Complete the following
**A.** Decide whether each statement agrees with the Cabin Pressure piece: (i) the show aired on BBC Radio Four from 2008 to 2014; (ii) Douglas Richardson is the captain of MJN Air; (iii) Arthur Shappey is Martin's son. Answer each with yes or no, and quote the words from the piece that settle it.
**B.** Reproduce the Cabin Pressure piece from "Roger Allam plays" to "at inconsiderate passengers.", switching out "divorce" in favor of "separation".

Selection
I do not frequently listen to radio shows or podcasts, but I made the exception when someone told me about “Cabin Pressure.” “Cabin Pressure” aired on BBC Radio Four from 2008-2014 and starred Roger Allam, Stephanie Cole, Benedict Cumberbatch, and John Finnemore and it follows the wonderful misadventures of the employees at MJN Air. I am a huge Cumberbatch fan and have seen everything I can get my hands on of his. Naturally, I had to tune in to “Cabin Pressure” to see what the hype was all about. Thank you to whoever posted on Tumblr about this show because it’s hysterical.

Benedict Cumberbatch plays Martin Crieff, the accident prone, awkward, and by the book captain of MJN Air. He desperately wants to be taken seriously as a pilot, but it turns out he’s not even being paid at MJN Air. He’s very nervous and indecisive, usually depending on the advice of his colleagues to make decisions while flying. Martin feels as if he has to be really prove to others that he is indeed the captain, and can come across as arrogant while doing so.

Roger Allam plays Douglas Richardson, the smooth talking, smart ass first officer of MJN Air. He speaks frequently of his previous job at Air England which is was fired from. Douglas is a better pilot, but is very loose with the rules which gets under Martin’s skin. People usually mistakenly assume he’s the captain because he’s older, calm, and collected. He even lies to his wife about his rank.

Stephanie Cole plays Carolyn Knapp-Shappey, the intimidating and cheap owner of MJN Air. She enjoys striking terror into people’s hearts and asserting herself as the leader in all situations. She started MJN Air after winning the jet in her divorce. Her ex-husband is still angry about that, so she rubs it in his face with the company name “My Jet Now.” She occasionally helps with stewardessing which usually involves her making sarcastic remarks at inconsiderate passengers.

John Finnemore plays Arthur Shappey, the shy, excitable, and loveable idiot who is a steward for MJN Air and is also Carolyn’s son. He tries his best, but it’s never good enough. The thrill of flying and taking trips never gets old for Arthur and he loves hanging out and playing games with Martin and Douglas, even if he never wins. John Finnemore is also the creator and writer of “Cabin Pressure.”

Stored data
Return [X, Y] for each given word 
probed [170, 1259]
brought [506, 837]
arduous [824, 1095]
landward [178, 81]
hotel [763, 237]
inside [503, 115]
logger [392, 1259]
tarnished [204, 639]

* * *

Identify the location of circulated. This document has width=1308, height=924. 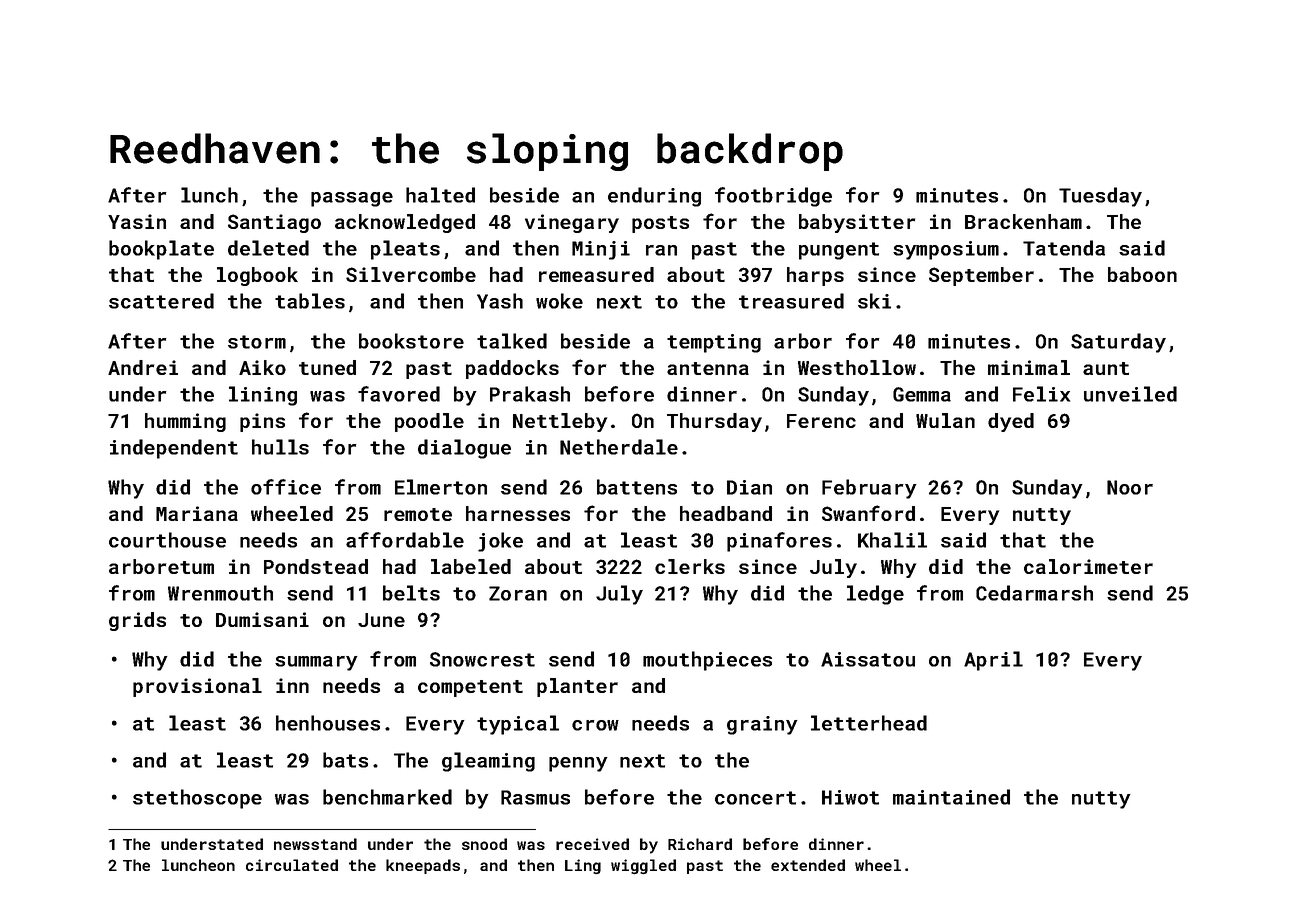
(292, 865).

Expected outputs
**A.**
(i) Yes: "aired on BBC Radio Four from 2008-2014"
(ii) No: "the smooth talking, smart ass first officer of MJN Air"
(iii) No: "is also Carolyn’s son"

**B.**
Roger Allam plays Douglas Richardson, the smooth talking, smart ass first officer of MJN Air. He speaks frequently of his previous job at Air England which is was fired from. Douglas is a better pilot, but is very loose with the rules which gets under Martin’s skin. People usually mistakenly assume he’s the captain because he’s older, calm, and collected. He even lies to his wife about his rank.

Stephanie Cole plays Carolyn Knapp-Shappey, the intimidating and cheap owner of MJN Air. She enjoys striking terror into people’s hearts and asserting herself as the leader in all situations. She started MJN Air after winning the jet in her separation. Her ex-husband is still angry about that, so she rubs it in his face with the company name “My Jet Now.” She occasionally helps with stewardessing which usually involves her making sarcastic remarks at inconsiderate passengers.